"You will not do anything in the settlement of this nonsensical matter until you confer with me?" requested Charley, on saying "Good bye."

"I shall not move in the affair," was the laconic rejoinder.

"You will acquaint me with Pemberton's proposals?"

"If I think proper—yes—you shall know in good time."

Charley was going out, and did not catch the exact import of these words. He proceeded with the business of the day, comparatively at ease. Knowing Pemberton to be an arrant coward at heart, bully as he was, he did not fear a renewal of the subject from him.

Ida was alone that evening. Mr. Read was in the country; and Josephine, having waited until visiting hours were over, went off to bed. Ida liked to sit up late, but she usually preferred the snug comfort of her room to the parlors. To-night she lingered over a book, reading and musing, with a tincture of gloom in her thought-pictures. She was pondering upon the instability of earthly plans and hopes. "How true that the brightest light produces the deepest shadows!" The words arose unexpectedly to her lips. In the loosely-linked chain of reverie, she did not know that they had their origin in the memory of a slighter circumstance than a word—in a look.

Rachel was coming to see after her, and hearing a ring as she tripped by the front door, opened it. A man handed her a package saying, briefly, "For Miss Ross," and instantly vanished. Ida saw Lynn's hand in the superscription of the bulky parcel, and broke the seal. Two letters were within it; one directed to Ellen Morris; the other,—enclosing a miniature—to herself.

"My best, truest friend!" she read, "I cannot trust myself to speak the farewell my heart indites to one who has been a loving and faithful sister to me. It would unman me, and I have occasion for all my manliness at this juncture. I have no regret in the prospect of leaving a world where my horoscope was cast in clouds and storm;—I cannot undergo the pangs of seeing your grief. Destiny will be accomplished, Ida, however insignificant the instrument with which it works. Charley will inform you of the baseness of that which has severed the one shining thread of my existence. Heaven grant you may never know the hatefulness of life, when that for which you thought, toiled, lived, is torn from you!
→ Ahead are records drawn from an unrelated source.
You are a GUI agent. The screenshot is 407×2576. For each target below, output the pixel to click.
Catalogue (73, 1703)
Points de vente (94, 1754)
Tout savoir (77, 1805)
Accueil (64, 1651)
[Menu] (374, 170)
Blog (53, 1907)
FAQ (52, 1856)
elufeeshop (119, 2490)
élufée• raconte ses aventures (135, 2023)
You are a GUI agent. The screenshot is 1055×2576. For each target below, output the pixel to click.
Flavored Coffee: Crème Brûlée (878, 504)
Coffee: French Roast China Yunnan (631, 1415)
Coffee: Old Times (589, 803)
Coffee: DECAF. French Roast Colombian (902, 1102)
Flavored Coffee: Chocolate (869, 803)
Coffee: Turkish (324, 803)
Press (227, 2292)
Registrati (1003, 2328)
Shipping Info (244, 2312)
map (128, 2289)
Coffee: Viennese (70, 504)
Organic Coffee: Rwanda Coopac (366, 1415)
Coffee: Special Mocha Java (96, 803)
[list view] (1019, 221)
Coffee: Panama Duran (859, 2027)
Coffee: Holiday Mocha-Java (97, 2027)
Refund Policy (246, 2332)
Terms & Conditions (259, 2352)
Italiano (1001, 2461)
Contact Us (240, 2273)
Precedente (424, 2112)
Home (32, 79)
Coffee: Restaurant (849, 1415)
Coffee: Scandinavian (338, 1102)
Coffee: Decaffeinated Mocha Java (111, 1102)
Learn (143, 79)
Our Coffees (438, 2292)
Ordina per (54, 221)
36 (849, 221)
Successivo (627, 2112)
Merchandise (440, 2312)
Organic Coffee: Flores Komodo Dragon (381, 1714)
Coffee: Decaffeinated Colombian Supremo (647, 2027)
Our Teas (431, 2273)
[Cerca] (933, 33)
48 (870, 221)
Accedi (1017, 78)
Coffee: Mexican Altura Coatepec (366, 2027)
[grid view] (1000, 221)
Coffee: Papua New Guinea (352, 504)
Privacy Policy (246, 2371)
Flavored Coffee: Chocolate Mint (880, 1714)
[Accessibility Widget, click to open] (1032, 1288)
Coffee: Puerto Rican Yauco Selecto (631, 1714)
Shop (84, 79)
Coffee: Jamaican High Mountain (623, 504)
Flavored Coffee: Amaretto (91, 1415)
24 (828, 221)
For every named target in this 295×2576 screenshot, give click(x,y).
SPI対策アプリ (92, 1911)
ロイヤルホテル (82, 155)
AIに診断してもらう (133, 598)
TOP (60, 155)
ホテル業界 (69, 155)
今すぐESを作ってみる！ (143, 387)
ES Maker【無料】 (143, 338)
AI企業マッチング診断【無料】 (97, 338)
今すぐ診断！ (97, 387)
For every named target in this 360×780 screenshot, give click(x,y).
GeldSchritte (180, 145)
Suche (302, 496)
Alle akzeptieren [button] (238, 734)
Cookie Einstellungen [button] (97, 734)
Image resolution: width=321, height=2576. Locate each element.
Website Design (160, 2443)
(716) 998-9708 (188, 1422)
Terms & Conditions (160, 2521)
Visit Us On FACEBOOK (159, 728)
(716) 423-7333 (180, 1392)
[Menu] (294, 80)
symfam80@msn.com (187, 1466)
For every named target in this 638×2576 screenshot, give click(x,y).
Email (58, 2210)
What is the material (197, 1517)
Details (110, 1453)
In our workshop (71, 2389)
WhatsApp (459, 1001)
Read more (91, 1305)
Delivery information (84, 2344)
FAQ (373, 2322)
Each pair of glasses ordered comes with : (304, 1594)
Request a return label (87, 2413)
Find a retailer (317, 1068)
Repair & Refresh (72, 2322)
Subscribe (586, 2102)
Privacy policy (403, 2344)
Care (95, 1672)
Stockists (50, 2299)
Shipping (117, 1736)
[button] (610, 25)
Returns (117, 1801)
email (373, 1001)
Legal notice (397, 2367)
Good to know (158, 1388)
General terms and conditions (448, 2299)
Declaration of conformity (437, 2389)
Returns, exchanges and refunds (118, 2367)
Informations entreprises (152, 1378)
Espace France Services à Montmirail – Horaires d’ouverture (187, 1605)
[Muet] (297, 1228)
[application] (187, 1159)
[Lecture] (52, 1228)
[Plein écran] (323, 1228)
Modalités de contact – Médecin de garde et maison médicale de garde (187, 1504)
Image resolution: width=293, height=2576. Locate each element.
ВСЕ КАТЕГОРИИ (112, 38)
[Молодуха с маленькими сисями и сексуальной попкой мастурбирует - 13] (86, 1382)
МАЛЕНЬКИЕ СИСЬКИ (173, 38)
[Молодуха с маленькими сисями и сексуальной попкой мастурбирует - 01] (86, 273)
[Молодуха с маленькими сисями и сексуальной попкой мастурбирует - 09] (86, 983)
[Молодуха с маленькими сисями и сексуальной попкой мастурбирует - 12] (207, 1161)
I have struck the reptile who trailed over my Eden-flowers, and reared his head insultingly amid the ruin he helped to effect, and in his unspent malice he would sting me to death. The sting of death is gone! there will be unintentional mercy in the stroke that releases me. I have been mad—I am calmer now. If I know my own heart, I wish him no evil; I shall not attempt his life—I will not imbrue my hands in the blood of the murdered.

"You will give the enclosed to my poor Ellen—'my Ellen!' she has forbidden me to call her by that name. It may be, she will pity, when no more, the wretch she could not love when living.

"My sister and friend! what can I say to you? Forgive my ingratitude in being willing to die before I have made some feeble return for your goodness! Will you wear or keep this image of him, by whom you were never forgotten—not in the death-agony? I have written to Charley, but he will not receive the letter until all is over. I was unwilling to risk this—its contents are too sacred. You are dreaming in your innocent slumbers, of years of peace and joy—I shall not close my eyes but in the sleep that knows no awakening to care and woe. 'The blessing of him who is ready to perish' be upon you!

"Lynn."

Ida's impulse was to scream for help; but ere her palsied tongue did her bidding, the futility of all attempts to save him stared upon her; the hour—nearly midnight; the illness of their man-servant; Mr. Read's absence; her ignorance of Lynn's locality or plans beyond his suicidal intention—towered, frowning spectres, mountain-high, each with its sepulchral "Impossible!" Some women would have swooned—some sunk down to weep in impotent despair;—the shock over, her energetic spirit rallied to meet the emergency. He should be saved! at the peril of her life, if need be—what were personal convenience and safety?

Charley—the sagacious, collected friend—what mortal could do, he would—she must see him. Rachel had not spoken, terrified by her mistress' expression and manner. It was a relief to aid her in any way; she brought, without a second's parley, the cloak and hood Ida ordered, and equipped herself to attend her. "Take the key," said Ida, as they went out of the door; and they sped on their way. The night was dark, and for whole squares not a light was visible. Half of the distance to Mr. Dana's was traversed without encountering a single being, when they approached a lighted doorway, in which two gentlemen were standing. Fearing to attract their attention by her hurried gait, Ida slackened her pace, and pulled her hood over her face. She heard one say—"If the spasms do not return he may not want watchers to-morrow night;" and a feeling of security stole upon her. The friends of the suffering would not molest her, whose mission was one of mercy. A few squares further on, they were met by a watchman. Rachel made out his badge of office through the obscurity, and pressed to her mistress' side. The man stopped. His keen eye discerned her color.